» 課題 1: 読解文によれば、従来の廃棄物処分場では、浸出水の流出を防ぐ遮水層を何によって形成していますか。
» 課題 2: 読解文のうち、「従来の廃棄物処分場では、一般」で始まり「出防止技術として応用し難い。」に至るまでの部分を、一字一句違えずに書き写してください。

━━━ 読解文

この技術は、廃棄物処分場構築のために新たな土地を確保するという廃棄物処分場構築のための最大の難問から無縁であり、その点で大きな可能性を含んでいる。
【0005】
しかしながら、この技術は未だ実用化の域に達していない。それは以下のような理由による。
廃棄物処分場の凹面は、底面、及び法面を持つ。廃棄物処分場の容積の増加は、その法面の上方に延長して新法面を作ることにより、凹面の上方に、元々あった凹面に投棄された投棄済み廃棄物の上面である新底面と、上述の新法面を持つ新凹面を形成することで行われる。この新凹面は、廃棄物を新たに投棄することができるものであるため、新凹面の形成により、廃棄物処分場の容積増大がなされることになる。
ここで問題となるのは、新凹面に投棄された廃棄物から出る浸出水の外部への流出防止をどのように行うかである。
浸出水の流出防止を行うべきことは、新凹面を形成しない従来の廃棄物処分場でも同様であり、従来の廃棄物処分場で確立している技術が存在する。しかしながら、その技術を新凹面からの浸出水の流出防止にそのまま応用できるわけではない。
従来の廃棄物処分場では、一般に、凹面の全面を覆うようにして遮水機能を有する遮水シートを敷設することによって遮水層を形成し、これにより、浸出水の流出防止を行うこととしている。新凹面は、上述したとおり、投棄済み廃棄物の上面をその新底面としている。そして、この新凹面は、後に沈降する可能性のあるものである。したがって、新凹面の底面に遮水シートを敷設した場合には、沈降した新凹面の底面とそれを覆う遮水シートとの間に間隙が生じる可能性がある。このような隙間の発生は、新凹面の底面を覆う遮水シートの破断の発生を招く可能性を生じるため、従来の廃棄物処分場で用いている浸出水の流出防止技術は、新凹面における浸出水の流出防止技術として応用し難い。

━━━━━━
━━━ 提供データ

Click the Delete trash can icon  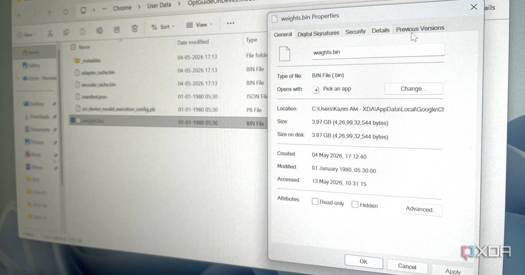pyautogui.click(x=135, y=28)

━━━━━━

» 最終結果 1: 凹面の全面を覆うように敷設した、遮水機能を有する遮水シートによって形成しています。

» 最終結果 2:
従来の廃棄物処分場では、一般に、凹面の全面を覆うようにして遮水機能を有する遮水シートを敷設することによって遮水層を形成し、これにより、浸出水の流出防止を行うこととしている。新凹面は、上述したとおり、投棄済み廃棄物の上面をその新底面としている。そして、この新凹面は、後に沈降する可能性のあるものである。したがって、新凹面の底面に遮水シートを敷設した場合には、沈降した新凹面の底面とそれを覆う遮水シートとの間に間隙が生じる可能性がある。このような隙間の発生は、新凹面の底面を覆う遮水シートの破断の発生を招く可能性を生じるため、従来の廃棄物処分場で用いている浸出水の流出防止技術は、新凹面における浸出水の流出防止技術として応用し難い。